What to work on:
Lines from the records below that contain the word "will" are to be copied out.

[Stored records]

⟨

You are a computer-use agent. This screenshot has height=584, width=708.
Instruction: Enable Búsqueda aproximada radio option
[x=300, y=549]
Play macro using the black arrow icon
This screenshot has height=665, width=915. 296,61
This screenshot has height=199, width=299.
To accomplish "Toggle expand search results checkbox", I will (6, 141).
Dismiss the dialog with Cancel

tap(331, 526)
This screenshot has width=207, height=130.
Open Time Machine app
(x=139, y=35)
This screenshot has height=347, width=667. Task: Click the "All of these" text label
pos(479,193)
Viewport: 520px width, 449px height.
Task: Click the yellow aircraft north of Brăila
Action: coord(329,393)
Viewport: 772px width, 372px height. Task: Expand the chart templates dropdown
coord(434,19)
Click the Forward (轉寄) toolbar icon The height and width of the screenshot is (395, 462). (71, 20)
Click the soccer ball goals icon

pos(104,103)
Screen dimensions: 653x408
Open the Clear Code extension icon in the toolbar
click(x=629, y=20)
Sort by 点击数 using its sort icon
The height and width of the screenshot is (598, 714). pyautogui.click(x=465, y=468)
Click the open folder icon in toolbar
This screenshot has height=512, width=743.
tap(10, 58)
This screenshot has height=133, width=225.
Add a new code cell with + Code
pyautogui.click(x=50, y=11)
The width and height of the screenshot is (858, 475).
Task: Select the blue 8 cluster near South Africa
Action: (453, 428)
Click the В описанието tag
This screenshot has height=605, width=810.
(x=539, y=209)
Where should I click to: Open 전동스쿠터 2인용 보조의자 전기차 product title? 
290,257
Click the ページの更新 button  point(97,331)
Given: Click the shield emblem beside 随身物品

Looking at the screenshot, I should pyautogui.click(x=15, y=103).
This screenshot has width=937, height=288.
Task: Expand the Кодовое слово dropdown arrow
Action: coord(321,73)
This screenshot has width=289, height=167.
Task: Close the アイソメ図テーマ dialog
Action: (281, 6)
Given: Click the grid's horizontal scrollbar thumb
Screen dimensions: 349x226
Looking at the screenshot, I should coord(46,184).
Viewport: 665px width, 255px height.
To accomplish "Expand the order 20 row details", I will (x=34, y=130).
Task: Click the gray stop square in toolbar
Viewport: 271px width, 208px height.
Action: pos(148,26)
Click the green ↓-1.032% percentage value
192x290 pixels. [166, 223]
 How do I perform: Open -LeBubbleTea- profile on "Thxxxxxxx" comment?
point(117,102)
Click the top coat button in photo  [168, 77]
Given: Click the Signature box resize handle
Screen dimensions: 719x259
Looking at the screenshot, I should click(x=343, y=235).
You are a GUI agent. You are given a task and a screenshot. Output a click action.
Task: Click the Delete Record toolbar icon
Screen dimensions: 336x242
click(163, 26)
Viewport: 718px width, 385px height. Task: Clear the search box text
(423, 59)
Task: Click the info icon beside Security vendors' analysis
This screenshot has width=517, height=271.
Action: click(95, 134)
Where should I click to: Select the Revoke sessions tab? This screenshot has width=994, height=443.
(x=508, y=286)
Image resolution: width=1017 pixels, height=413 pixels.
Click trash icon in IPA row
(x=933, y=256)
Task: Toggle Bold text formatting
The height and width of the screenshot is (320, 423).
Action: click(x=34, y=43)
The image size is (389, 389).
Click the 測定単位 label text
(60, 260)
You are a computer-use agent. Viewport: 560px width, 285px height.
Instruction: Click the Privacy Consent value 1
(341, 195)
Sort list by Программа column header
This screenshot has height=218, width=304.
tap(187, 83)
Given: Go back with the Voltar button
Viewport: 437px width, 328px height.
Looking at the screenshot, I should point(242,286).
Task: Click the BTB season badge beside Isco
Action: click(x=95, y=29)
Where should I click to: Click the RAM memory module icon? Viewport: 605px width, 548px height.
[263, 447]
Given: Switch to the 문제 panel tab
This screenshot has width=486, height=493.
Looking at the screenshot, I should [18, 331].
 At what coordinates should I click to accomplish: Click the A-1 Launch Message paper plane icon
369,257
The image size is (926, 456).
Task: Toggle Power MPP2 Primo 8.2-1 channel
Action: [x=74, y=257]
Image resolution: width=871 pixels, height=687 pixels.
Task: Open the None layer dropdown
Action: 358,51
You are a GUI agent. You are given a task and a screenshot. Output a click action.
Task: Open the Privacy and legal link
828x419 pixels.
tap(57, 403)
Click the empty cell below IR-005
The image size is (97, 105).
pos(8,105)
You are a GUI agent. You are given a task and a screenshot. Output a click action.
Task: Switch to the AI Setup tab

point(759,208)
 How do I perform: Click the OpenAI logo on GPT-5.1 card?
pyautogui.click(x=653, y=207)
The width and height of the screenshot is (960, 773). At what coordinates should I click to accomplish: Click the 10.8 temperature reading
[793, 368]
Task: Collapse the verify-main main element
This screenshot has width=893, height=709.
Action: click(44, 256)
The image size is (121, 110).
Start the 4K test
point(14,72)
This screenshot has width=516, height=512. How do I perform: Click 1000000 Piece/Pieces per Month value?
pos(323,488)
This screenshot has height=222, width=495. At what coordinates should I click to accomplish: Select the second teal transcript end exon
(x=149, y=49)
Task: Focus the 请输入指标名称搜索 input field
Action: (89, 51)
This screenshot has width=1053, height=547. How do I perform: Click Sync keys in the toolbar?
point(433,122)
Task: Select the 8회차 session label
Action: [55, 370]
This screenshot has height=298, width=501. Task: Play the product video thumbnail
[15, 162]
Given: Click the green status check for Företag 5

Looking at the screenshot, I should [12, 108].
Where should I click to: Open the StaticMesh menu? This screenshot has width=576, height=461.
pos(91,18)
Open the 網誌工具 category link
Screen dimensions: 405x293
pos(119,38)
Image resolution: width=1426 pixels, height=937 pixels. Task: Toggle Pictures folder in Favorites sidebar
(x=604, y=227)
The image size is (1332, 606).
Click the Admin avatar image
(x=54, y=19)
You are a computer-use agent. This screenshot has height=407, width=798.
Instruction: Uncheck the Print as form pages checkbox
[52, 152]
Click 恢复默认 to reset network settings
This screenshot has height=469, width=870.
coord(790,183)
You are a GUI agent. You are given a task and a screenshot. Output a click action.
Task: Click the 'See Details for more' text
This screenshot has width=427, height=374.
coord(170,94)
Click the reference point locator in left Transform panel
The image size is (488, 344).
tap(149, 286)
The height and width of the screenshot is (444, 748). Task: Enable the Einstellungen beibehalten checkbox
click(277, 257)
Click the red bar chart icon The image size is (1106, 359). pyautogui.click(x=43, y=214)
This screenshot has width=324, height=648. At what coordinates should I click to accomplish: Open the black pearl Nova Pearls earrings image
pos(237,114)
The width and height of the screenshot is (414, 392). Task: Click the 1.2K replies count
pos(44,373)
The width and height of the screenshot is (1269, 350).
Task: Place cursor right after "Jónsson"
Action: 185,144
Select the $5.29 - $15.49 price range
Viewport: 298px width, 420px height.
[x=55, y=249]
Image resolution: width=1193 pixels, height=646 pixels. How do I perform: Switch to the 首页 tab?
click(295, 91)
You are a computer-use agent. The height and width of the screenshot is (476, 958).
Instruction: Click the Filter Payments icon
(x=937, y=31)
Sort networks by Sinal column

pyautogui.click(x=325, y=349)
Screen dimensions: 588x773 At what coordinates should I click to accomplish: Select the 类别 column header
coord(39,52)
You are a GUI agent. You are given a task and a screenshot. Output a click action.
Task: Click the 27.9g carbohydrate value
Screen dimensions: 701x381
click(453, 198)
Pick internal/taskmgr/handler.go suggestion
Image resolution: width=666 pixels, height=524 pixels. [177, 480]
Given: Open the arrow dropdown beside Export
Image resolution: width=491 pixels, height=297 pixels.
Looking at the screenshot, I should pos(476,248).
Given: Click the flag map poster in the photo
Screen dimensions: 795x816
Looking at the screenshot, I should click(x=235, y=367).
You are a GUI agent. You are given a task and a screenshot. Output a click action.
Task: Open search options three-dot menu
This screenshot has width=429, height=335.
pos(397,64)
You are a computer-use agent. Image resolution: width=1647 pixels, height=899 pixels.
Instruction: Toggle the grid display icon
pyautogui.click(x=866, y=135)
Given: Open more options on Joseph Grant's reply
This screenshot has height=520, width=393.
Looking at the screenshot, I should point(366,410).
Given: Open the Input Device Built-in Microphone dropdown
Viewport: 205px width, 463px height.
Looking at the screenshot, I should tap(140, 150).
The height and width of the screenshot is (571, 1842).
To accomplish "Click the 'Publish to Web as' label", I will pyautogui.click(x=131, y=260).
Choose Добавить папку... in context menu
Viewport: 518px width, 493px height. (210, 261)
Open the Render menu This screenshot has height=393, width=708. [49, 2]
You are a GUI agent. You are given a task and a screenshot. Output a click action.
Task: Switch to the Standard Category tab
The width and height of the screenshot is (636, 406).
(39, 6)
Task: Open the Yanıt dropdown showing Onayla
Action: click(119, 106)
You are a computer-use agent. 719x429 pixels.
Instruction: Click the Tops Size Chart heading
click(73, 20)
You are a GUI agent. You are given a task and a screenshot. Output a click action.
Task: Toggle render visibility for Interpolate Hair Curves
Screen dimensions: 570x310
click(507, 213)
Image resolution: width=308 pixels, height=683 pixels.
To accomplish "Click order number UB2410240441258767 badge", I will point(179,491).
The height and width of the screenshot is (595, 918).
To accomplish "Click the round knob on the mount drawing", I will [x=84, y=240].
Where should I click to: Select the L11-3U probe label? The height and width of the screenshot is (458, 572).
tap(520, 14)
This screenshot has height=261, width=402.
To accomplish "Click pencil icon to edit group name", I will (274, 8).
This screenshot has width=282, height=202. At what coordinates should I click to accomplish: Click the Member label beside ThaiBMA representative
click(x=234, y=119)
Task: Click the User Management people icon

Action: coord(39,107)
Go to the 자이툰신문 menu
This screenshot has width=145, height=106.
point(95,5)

⟩

Your response:
To accomplish "Toggle expand search results checkbox", I will (6, 141).
To accomplish "Expand the order 20 row details", I will (x=34, y=130).
To accomplish "Click the 'Publish to Web as' label", I will pyautogui.click(x=131, y=260).
To accomplish "Click order number UB2410240441258767 badge", I will point(179,491).
To accomplish "Click the round knob on the mount drawing", I will [x=84, y=240].
To accomplish "Click pencil icon to edit group name", I will (274, 8).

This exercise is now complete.